The numbers are staggering. In 2024, national healthcare spending reached $5.3 trillion — more than $15,000 per person — accounting for nearly 18% of the U.S. economy.
The report reinforces many of the same affordability challenges Blue Cross Blue Shield of Michigan has been highlighting across Michigan: upstream costs throughout the healthcare system are flowing downstream into higher health insurance premiums for families and employers.
What’s driving rising healthcare costs?
According to the AHA, rising costs are being fueled by several major factors:
- High prices for hospital care, prescription drugs and medical devices
- An aging population with more chronic illness and complex health needs
- Administrative complexity and inefficiency across the system
- A healthcare payment model that rewards volume over outcomes
- Underinvestment in preventive care and public health
“Health systems are facing unprecedented financial headwinds, with a payment structure that largely rewards volume over value and offers few incentives to invest in prevention, primary care, or tackling the sociobehavioral factors that influence long-term health outcomes,” the report states.

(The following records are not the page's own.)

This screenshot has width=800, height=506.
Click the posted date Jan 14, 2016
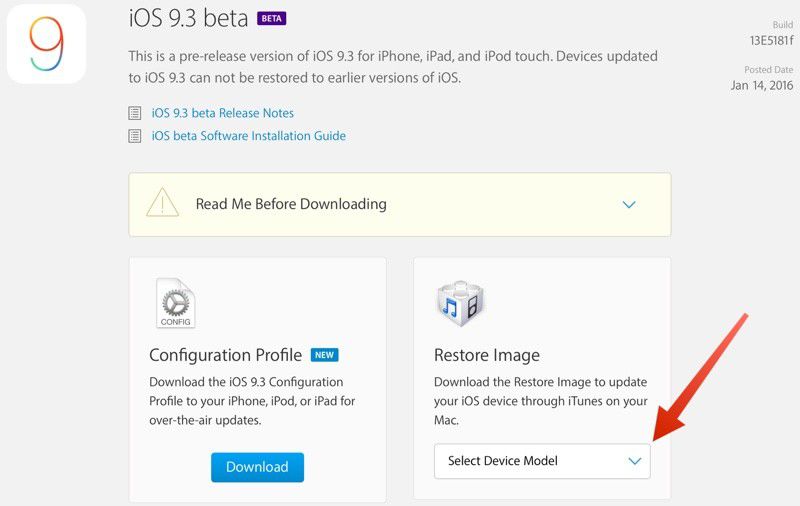click(762, 85)
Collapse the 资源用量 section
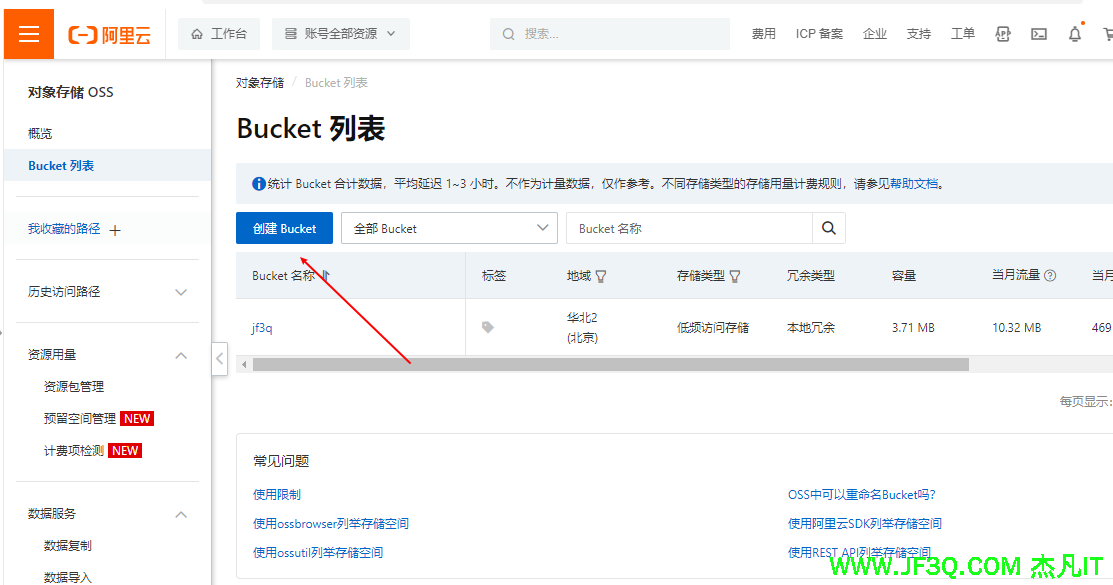 point(181,355)
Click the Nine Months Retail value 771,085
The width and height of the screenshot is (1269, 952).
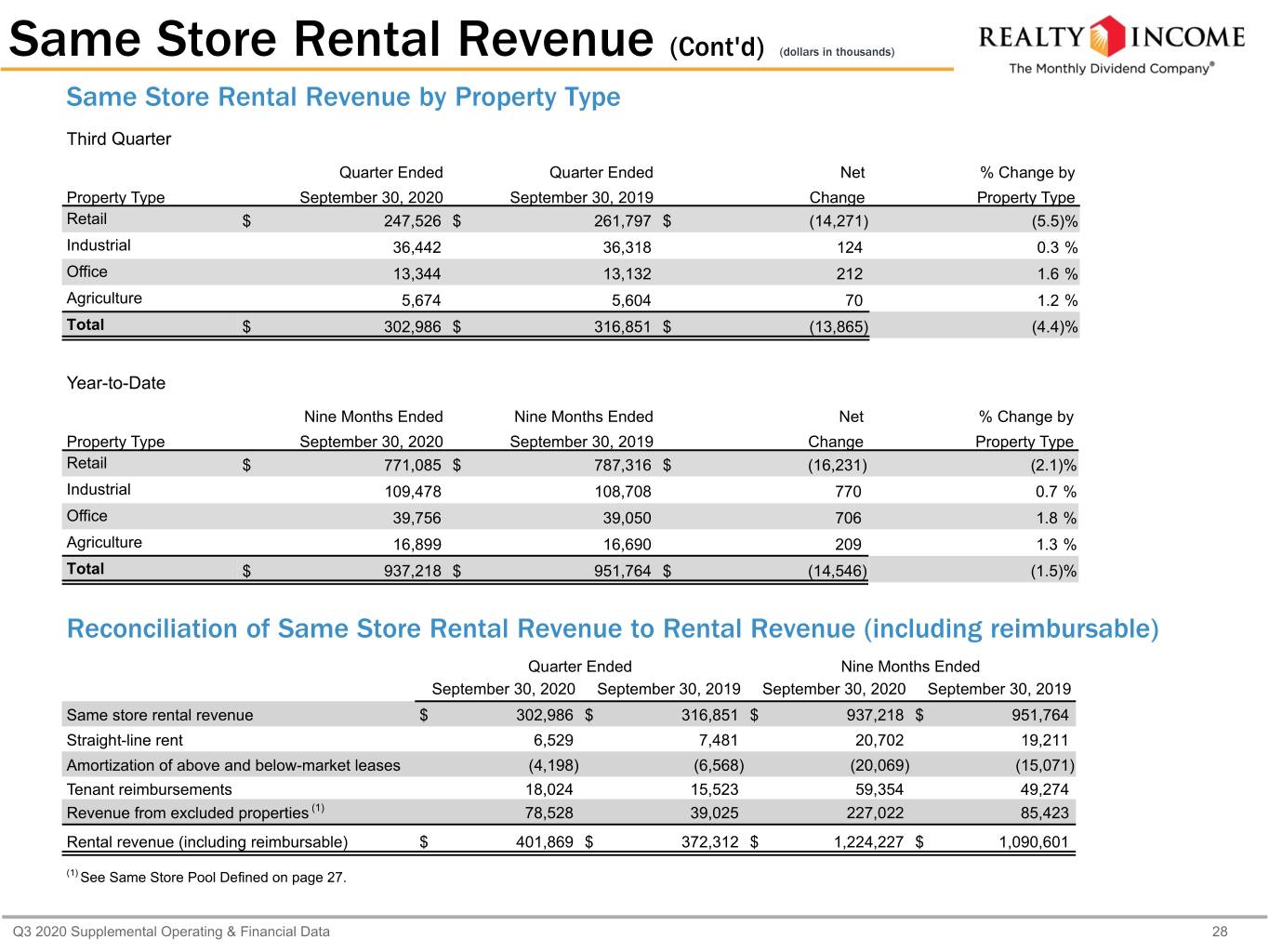413,465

That concern mirrors Blue Cross’ ongoing work to expand value-based care models that reward providers for helping patients stay healthier and preventing avoidable complications — not simply delivering more tests and procedures.

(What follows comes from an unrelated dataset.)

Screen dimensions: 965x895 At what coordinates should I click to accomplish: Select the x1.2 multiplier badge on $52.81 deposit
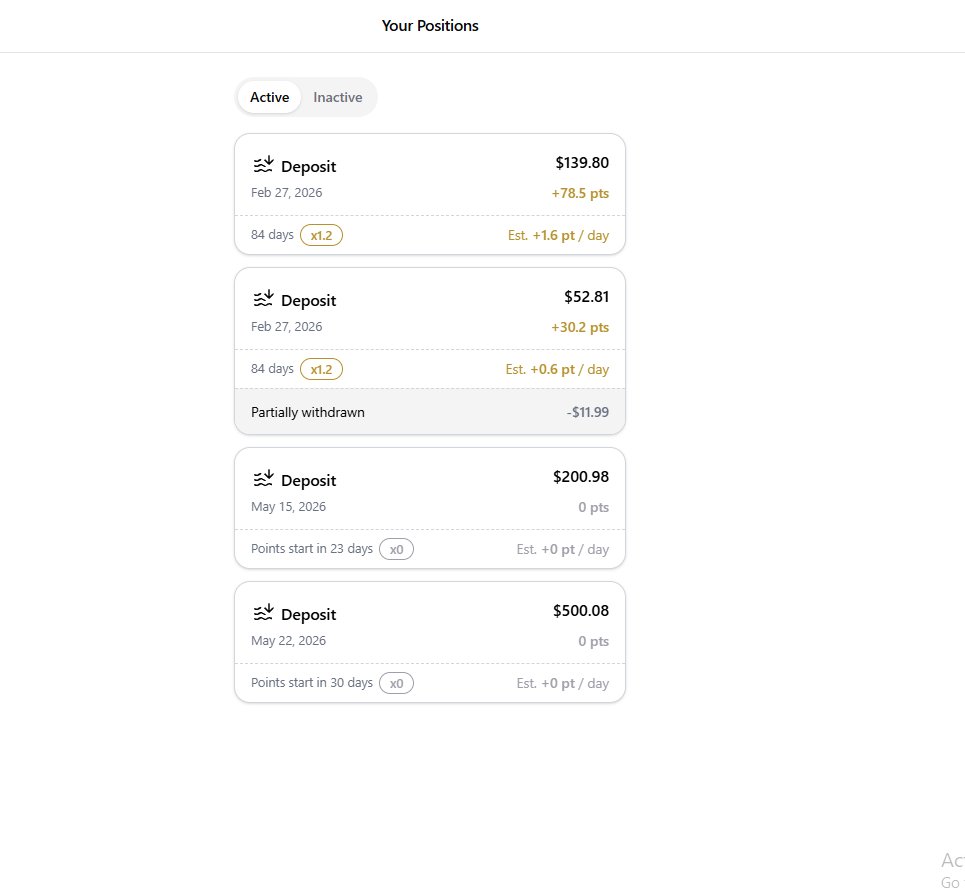point(321,369)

The report also cited findings from the American Hospital Association showing that from 2019 to 2024:
- 36% of hospital cost growth was tied to treating more patients
- 19% was linked to caring for patients with more medically complex conditions
These trends are contributing to rising costs across the entire system.
The impact on families and employers
The AHA report emphasizes that affordability challenges affect far more than monthly premiums.
Even insured patients are increasingly delaying or skipping care because of deductibles, copays and out-of-pocket expenses. The report notes that costs related to transportation, child care, elder care and lost wages also create barriers to accessing treatment.
“The number one thing is stress,” one patient told the AHA. “Every time something happens, I have to analyze, ‘Can I afford this care?’”
The affordability crisis is also placing significant strain on employers. According to the report, employers are often left with two difficult choices:
- Absorb rising healthcare costs, reducing resources available for growth and investment
- Pass higher costs onto employees through increased premiums or cost sharing
In a 2024 employer survey cited by the AHA, 74% of employers said rising healthcare costs reduced or eliminated room for employee pay raises.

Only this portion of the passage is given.